Le gouvernement américain a de nouveau appelé ses ressortissants à la vigilance et à ne pas voyager en Tunisie, au motif que le risque d’attaques terroristes reste encore imminent essentiellement dans de nombreuses régions tunisiennes. Ce nouvel appel à la vigilance intervient suite à la prolongation de l’état d’urgence par le président de la République tunisienne de 60 jours et qui prendra donc fin le 2 octobre 2015.
En réaction à cette alerte, l’expert et analyste sécuritaire, Ali Zarmedini, a affirmé dans une déclaration accordée à Africanmanager que cet avertissement démontre que les Etats-Unis surveillent de près tout ce qui ce passe dans notre pays, précisant à ce propos que l’alerte demeure un indice sur la gravité de la situation sécuritaire en Tunisie.
Il a ajouté qu’il est possible que les groupes terroristes changent leurs stratégies et procéderont à l’enlèvement d’étrangers résidant en Tunisie, avant d’ajouter qu’ils perpétreront des opérations de dynamitage d’endroits sensibles dans diverses régions de la Tunisie.
Sur un autre volet, l’expert a rappelé que la Tunisie est entrée dans une guerre contre le terrorisme depuis un bon moment et que les Tunisiens sont appelés à collaborer davantage afin d’éradiquer le terrorisme.
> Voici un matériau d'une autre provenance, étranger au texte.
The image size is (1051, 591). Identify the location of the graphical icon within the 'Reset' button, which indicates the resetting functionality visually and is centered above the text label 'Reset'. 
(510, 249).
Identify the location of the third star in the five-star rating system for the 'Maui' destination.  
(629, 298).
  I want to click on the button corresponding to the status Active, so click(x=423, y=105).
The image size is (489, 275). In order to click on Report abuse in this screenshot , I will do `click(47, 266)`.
Et d’ajouter que la situation en Tunisie est très dangereuse affirmant à ce propos que la doctrine des terroristes est focalisée sur la prolifération sur tout le territoire.
Des opérations terroristes visant le MI et l’ambassade des Etats-Unis en Tunisie
Selon des informations citées par une source sécuritaire et rapportées, jeudi 3 septembre 2015, par le quotidien Al Sarih, des terroristes tunisiens récemment arrêtés ont avoué lors des investigations que la Phalange « Okba Ibn Nafaa », affiliée à Al Qaida au Maghreb Islamique avait planifié plusieurs opérations terroristes visant des sites « fragiles » en Tunisie comme le Synagogue de la Ghriba, le ministère de l’Intérieur et l’ambassade des Etats-Unis en Tunisie.
Pour rappel, suite à l’attentat de Sousse du 26 juin 2015 qui a fait 39 morts et 39, de nombreux pays étrangers comme La Grande-Bretagne, le Danemark ou encore la Finlande ont appelé leurs ressortissants à ne pas voyager en Tunisie.